The implementation of reaping in tarn can be seen here:

 1
 2
 3
 4
 5
 6
 7
 8
 9
10
11
12
13
14
15
16
17
18
19
20
21
22
23
24
25
26
27
28
29
30
31
32
33
34

  _startReaping() {
    if (!this.interval) {
      this._executeEventHandlers('startReaping');
      this.interval = setInterval(() => this.check(), this.reapIntervalMillis);
    }
  }

  check() {
    const timestamp = now();
    const newFree: Resource<T>[] = [];
    const minKeep = this.min - this.used.length;
    const maxDestroy = this.free.length - minKeep;
    let numDestroyed = 0;

    this.free.forEach(free => {
      if (
        duration(timestamp, free.timestamp) >= this.idleTimeoutMillis &&
        numDestroyed < maxDestroy
      ) {
        numDestroyed++;
        this._destroy(free.resource);
      } else {
        newFree.push(free);
      }
    });

    this.free = newFree;

    // Pool is completely empty, stop reaping.
    // Next .acquire will start reaping interval again.
    if (this.isEmpty()) {
      this._stopReaping();
    }
  }

An interval in Node.js is initiated to check every reapIntervalMillis whether any of the idle resources surpass idleTimeoutMillis and subsequently destroys them, thus closing the database connection.

However, the problem arises when a lambda execution concludes. What happens is well explained in this blog post by Dynatrace:

After each execution, AWS Lambda puts the instance to sleep. In other words, the instance freezes (similar to a laptop in hibernate mode). The virtual CPU is turned off. This frees up resources on the worker node. The overhead from waking up such a function is negligible.

Consequently, the setInterval ceases to run once the execution concludes, and the lambda process enters a frozen state. Therefore, database connections that remain open in the application side pool are not cleaned up after idleTimeoutMillis since the reaping interval is not running. A case of a database connection leak, which degrades database performance.

Solution

The project implements a solution that involves combining application-side pooling with configuring database-side cleanup of idle connections.

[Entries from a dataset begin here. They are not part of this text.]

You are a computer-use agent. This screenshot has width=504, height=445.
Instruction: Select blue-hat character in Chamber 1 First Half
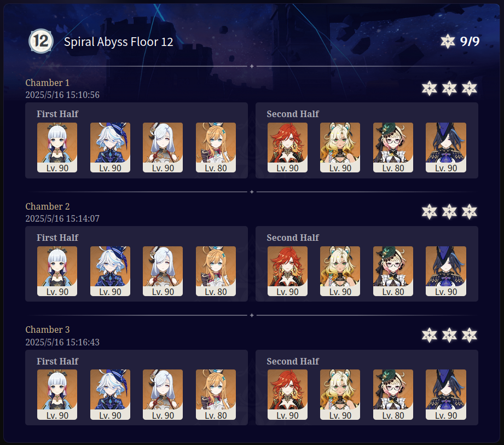[110, 147]
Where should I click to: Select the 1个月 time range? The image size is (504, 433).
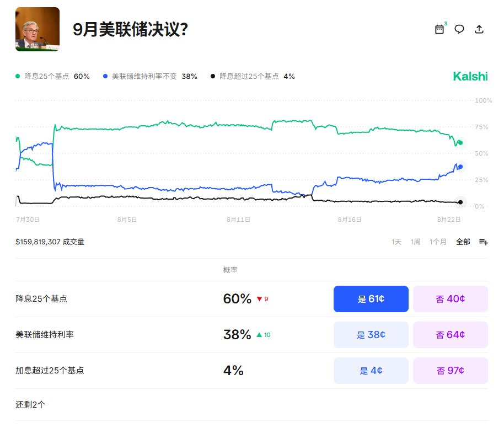(x=438, y=242)

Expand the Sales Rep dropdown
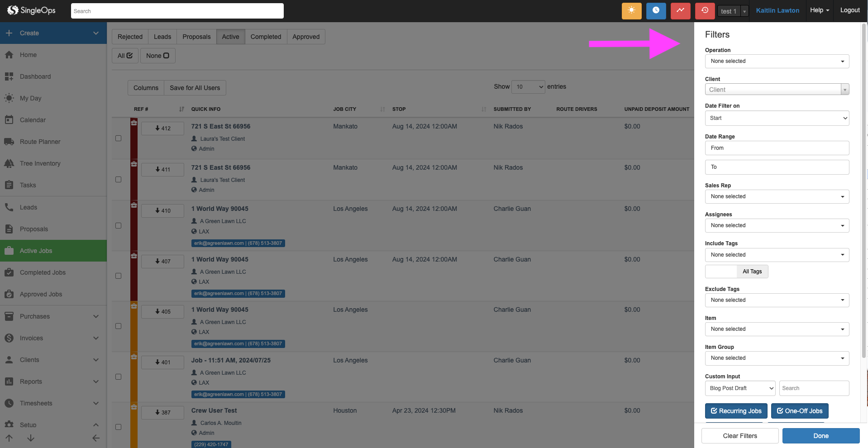pos(777,196)
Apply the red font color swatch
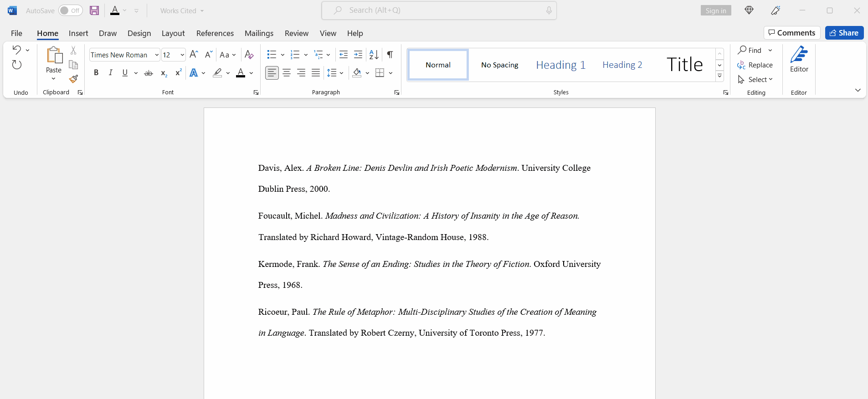The width and height of the screenshot is (868, 399). pyautogui.click(x=241, y=73)
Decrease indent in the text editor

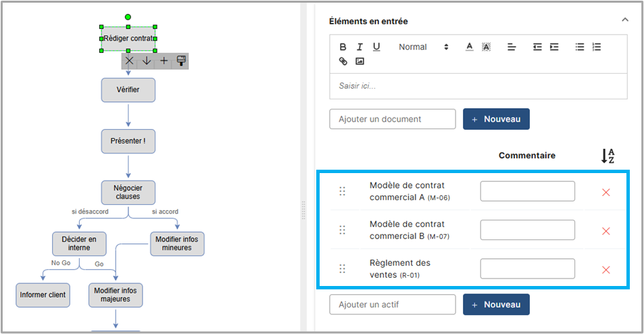coord(537,47)
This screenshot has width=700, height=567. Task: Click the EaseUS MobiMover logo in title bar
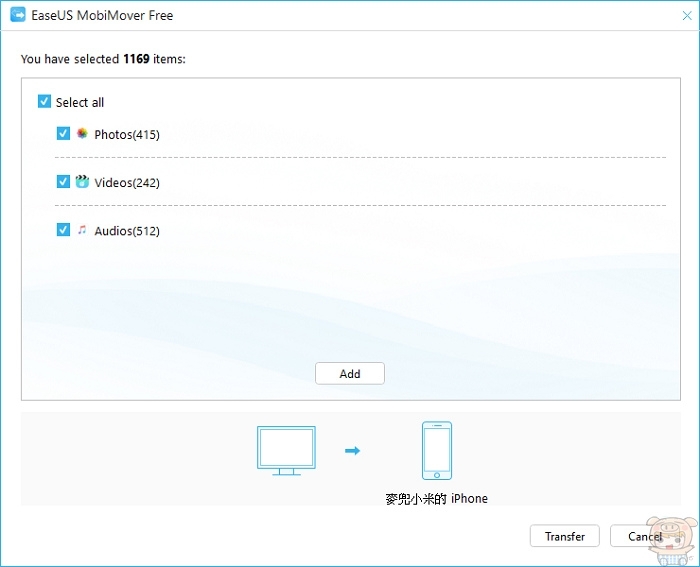click(x=17, y=15)
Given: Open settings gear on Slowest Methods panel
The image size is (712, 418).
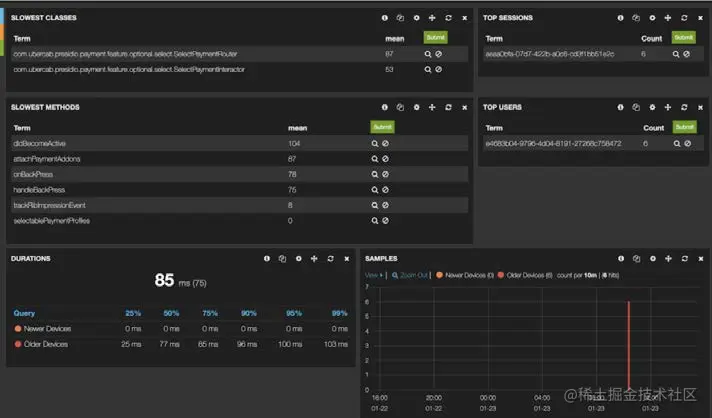Looking at the screenshot, I should pos(416,107).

To implement this solution, follow these steps:

  • Set the idle_session_timeout parameter of PostgreSQL to a value slightly higher than the idleTimeoutMillis of your application-side pool. For example, if idleTimeoutMillis is set to 500ms, set idle_session_timeout to 510ms. This ensures that connections missed by the application-side pool while the lambda process was frozen are caught and cleaned up by the database. To ensure connections are always controlled by the application side pool and not unexpectedly terminated by the database while the lambda process is hot, it’s crucial to configure the database-level timeout higher than the application sidee timeout.

  • When using the idle_session_timeout parameter of the database, it’s vital to perform an additional manual pool reaping check within the lambda handler before using any connection from the pool. This extra check ensures detection and cleanup of any idle connections within the pool that may have been terminated by the database while the lambda process was frozen. Relying solely on the usual check that runs on a fixed interval isn’t sufficient. There’s a risk that the reaping check, operating on the interval, kicks in after the first attempt to use a database connection that has already been terminated by the server. With tarn, you can run a manual reaping check by accessing the tarn pool instance and invoking the .check() method. In the project .check() is simply called first thing in the lambda handler before doing anything else, ensuring the application side pool is in sync and does not contain any dead connections.